The Labor Dept. said Thursday that America’s consumer price index increased 5% year over year for May, higher than the 4.7% that was expected. The reading was also higher than last month’s 4.2% number.

Prices went up 0.6% month over month, faster than the 0.4% growth that was predicted by analysts polled by Refinitiv.

The yearly numbers have a “base effects” tilt because of the decline in prices that happened during the pandemic.
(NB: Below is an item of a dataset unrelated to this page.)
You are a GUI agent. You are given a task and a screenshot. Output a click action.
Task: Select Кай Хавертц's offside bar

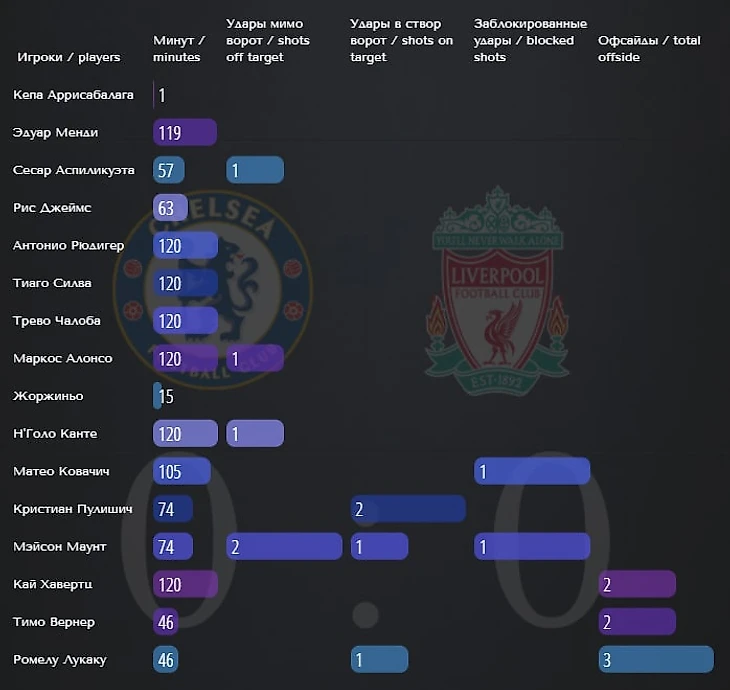tap(636, 584)
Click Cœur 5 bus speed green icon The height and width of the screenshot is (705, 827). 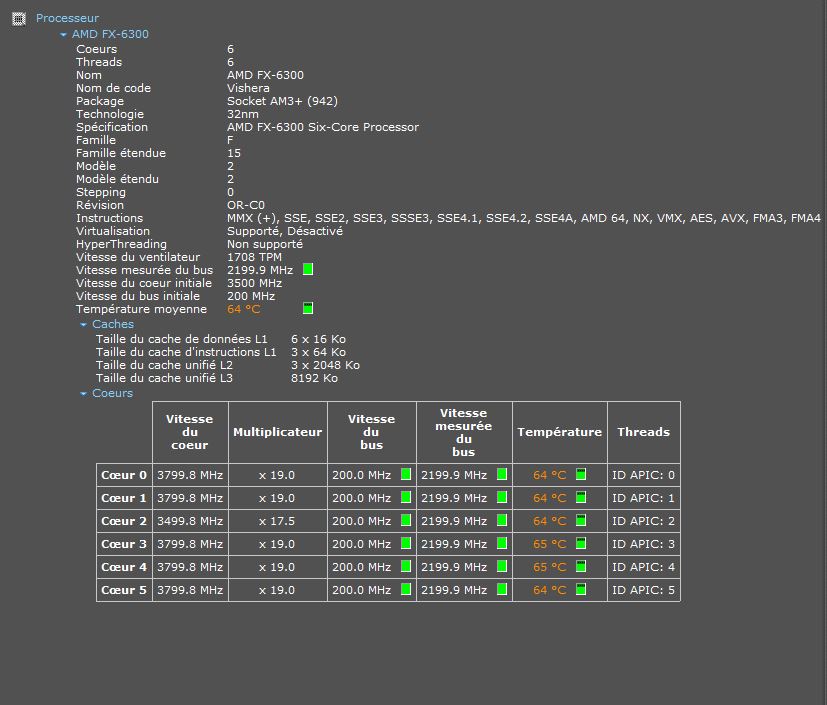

Used vehicle prices went up by a large 7.3%, accounting for almost one-third of the index’s increases. Food, meanwhile, increased by 0.4% meeting April’s rise. Energy was unaltered from the month of April as a lowering in gasoline was offset by a rise in electricity and natural gas prices.

Core CPI, which does not include energy and food, in May went up 3.8% annually, the biggest jump since June of 1992. Core prices grew 0.7% month over month, beating the 0.4% increase that was predicted. The index rose 0.9% in the month of April.

Upward pushing pressure on prices has been seen in wide parts of America’s economy as businesses attempt to find materials because of supply bottlenecks that happened as a result of covid. Some businesses are also having a hard time filling jobs due to unemployment benefits encouraging workers to not work.

The heated inflation reading comes as the Fed next week is scheduled to hold its June meeting. Investors will be watching closely to the central bank’s statements on when it might start tapering its asset buying program and start raising rates.

Jerome Powell, the current Federal Reserve Chairman has stated that he believes the upward pressure to be temporary.